Terpin’s bear case has a structural logic: in an interview, Terpin described how during Asian trading hours on Monday, “the psychological barrier of $80,000 was strongly rejected, with the high price of oil a factor,” explaining this is typical at this stage of the Bitcoin cycle, with lower highs being rejected until the final capitulation. CCN
The counterargument is the ETF bid. Over the past week, US spot BTC ETFs absorbed $933 million, with BlackRock as the dominant buyer. This level of consistent institutional demand creates a structural price floor. Large allocators are buying on both red and green days, a fundamentally different dynamic than the 2022 bear market when institutions were absent. CCN
What Comes Next: Kevin Warsh, May, and the Road to $100K
The March dot plot showed a median expectation of one 25 basis point cut in 2026, but seven committee members projected zero cuts. With Warsh’s hawkish lean replacing Powell’s cautious approach, the probability of a 2026 cut has decreased. Markets should watch the June SEP for the first Warsh-influenced dot plot that is his first press conference, first dot plot influence, and first public articulation of his inflation framework will set the tone for the next four years of monetary policy.
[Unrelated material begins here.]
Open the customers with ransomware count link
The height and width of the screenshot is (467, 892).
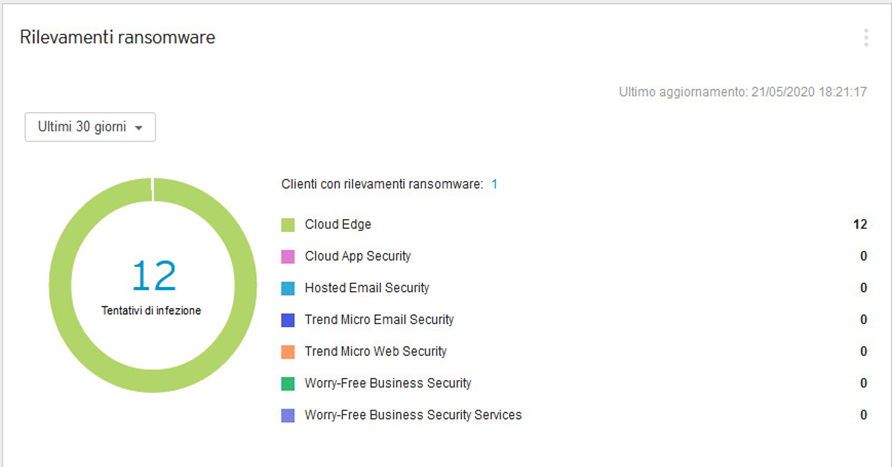click(494, 185)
Bitcoin has rallied nearly 15% over the past month, while the overall cryptocurrency industry has added about $400 billion in value since February. “The sellers who were spooked by macro shifts or quantum fears have already exited,” said Split Research founder Zaheer Ebtikar. “Bitcoin has found a stable floor and moved away from headline-driven drama and toward a more mature phase of growth.” European Business Magazine
The oil variable remains the wildcard. Crypto investors remain cautious as negotiations between the US and Iran have stalled and the Strait of Hormuz remains closed, with Brent Crude back above $104 a barrel, keeping inflation concerns front and center for the Federal Reserve. CoinDesk
The bull case rests on three triggers arriving in sequence: oil following the EIA’s path lower through Q2, Warsh’s June meeting not producing a hawkish shock, and the CLARITY Act Senate markup unlocking institutional capital more broadly into crypto. If those three align, the $79,200 supply zone breaks, and the next stop after that is $100,000. Bitcoin Foundation
Conclusion
Bitcoin’s April 28 story is a masterclass in how a perfect setup can still get the timing wrong. The fundamentals of ETF inflows, corporate accumulation, post-halving supply, regulatory progress, have never been stronger structurally. But $80,000 proved an immovable wall, FOMC delivered its sell-the-news dip for the eighth time in nine meetings, and Powell’s farewell added hawkish fuel that cut 2026 rate-cut odds from 25% to 1% in a single press conference. The $74,937 low matters less than what happens next: ETF flows on April 30 and May 1 are the immediate read, Warsh’s June meeting is the medium-term catalyst, and the $73,000–$76,800 support zone is the structural line that separates a controlled pullback from a deeper test of $68,000. For long-term holders, this is noise. For traders, the next 72 hours are everything.